The earliest travelers had to cease their need.

However, somewhat larger aircraft soon arrived, says aviation historian Marc Dierikx.

"From about 1925, most commercial aircraft did have a toilet on board. That is usually a small cubicle at the back of the aircraft. There was a toilet bowl, but like in the train, it also went out with airplanes. You could look down. . "

It was extremely cold with the buttocks exposed in the toilet.

And on the door was a notice: "Please do not use the toilet over inhabited areas."

Dierikx: "But it must of course have hit someone once, that can hardly be missed."

First flight attendant

The first flight attendant was Ellen Church.

In addition to being a nurse, the American was also a pilot, but Boeing Air Transport did not let her fly.

"Kite flying was, and still is, mostly a men's world," says Dierikx.

Church argued that it was a good idea to bring nurses on board.

Many people thought it was scary, flying, and it could help travelers over the threshold.

She convinced the big boss and Church was allowed to join as a flight attendant from May 15, 1930.

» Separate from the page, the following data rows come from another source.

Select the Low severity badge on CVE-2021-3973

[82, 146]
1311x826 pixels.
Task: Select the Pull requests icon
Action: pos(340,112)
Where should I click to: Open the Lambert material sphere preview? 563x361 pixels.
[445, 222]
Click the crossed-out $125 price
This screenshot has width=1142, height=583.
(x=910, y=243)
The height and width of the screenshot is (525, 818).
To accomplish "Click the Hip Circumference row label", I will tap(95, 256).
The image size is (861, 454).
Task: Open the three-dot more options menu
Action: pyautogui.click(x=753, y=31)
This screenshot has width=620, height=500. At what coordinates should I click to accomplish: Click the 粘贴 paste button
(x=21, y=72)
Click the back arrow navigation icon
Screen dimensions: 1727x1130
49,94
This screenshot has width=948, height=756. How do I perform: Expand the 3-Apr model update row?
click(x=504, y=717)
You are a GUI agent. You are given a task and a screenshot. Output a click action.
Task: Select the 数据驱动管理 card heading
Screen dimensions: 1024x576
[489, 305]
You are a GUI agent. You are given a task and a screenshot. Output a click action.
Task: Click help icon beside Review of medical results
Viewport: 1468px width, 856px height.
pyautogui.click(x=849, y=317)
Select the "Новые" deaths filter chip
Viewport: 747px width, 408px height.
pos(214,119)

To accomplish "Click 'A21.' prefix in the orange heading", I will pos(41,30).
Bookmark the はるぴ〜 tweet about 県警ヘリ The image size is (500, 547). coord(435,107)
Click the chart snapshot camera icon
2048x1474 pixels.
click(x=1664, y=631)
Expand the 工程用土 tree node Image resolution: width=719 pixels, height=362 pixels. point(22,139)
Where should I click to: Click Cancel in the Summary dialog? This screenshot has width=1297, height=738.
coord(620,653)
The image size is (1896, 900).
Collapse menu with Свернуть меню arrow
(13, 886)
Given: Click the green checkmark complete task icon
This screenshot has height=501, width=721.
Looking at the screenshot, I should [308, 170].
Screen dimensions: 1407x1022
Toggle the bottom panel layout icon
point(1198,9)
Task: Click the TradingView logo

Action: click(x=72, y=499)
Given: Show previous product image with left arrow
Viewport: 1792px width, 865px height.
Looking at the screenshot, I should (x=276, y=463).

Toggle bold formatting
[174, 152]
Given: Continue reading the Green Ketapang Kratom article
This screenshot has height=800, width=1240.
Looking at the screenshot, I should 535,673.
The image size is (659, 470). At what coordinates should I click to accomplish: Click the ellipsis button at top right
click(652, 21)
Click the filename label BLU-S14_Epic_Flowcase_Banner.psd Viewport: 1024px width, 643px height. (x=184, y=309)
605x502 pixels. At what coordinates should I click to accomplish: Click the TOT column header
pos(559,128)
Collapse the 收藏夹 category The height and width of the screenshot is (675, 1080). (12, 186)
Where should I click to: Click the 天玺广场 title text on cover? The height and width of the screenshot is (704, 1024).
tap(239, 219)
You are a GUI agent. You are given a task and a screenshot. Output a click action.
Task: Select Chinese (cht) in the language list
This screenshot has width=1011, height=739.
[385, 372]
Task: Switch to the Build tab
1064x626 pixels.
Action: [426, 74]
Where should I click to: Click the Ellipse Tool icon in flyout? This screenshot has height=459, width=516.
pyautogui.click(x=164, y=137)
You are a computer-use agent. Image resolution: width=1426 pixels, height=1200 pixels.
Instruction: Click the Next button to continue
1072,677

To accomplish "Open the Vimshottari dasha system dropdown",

She selected seven more nurses, all single, under 25, under 52 kilos and under 6 feet 63. The sky girls were a great success.


KLM's last Boeing 747 lands at Schiphol

First cheaper tickets

Only one class of airplane seats was available until the 1950s.

"Because planes got bigger and bigger, it was increasingly difficult to fill all those seats," explains Dierikx.

"Airlines converted their older aircraft for the tourist class. Narrower seats were introduced that were closer together."

The first KLM flight with economy class took off in 1952.

In 1958 KLM also got an economy class.

The new jet airliners were only profitable if people with expensive and cheap tickets ended up in the same plane.

"There was a curtain between the mob in the back and the people who paid the full blow."

Economy class was up to 30 percent cheaper than tourist class.

Still expensive.

"You could also buy a new car for the price of a return ticket from Amsterdam to New York."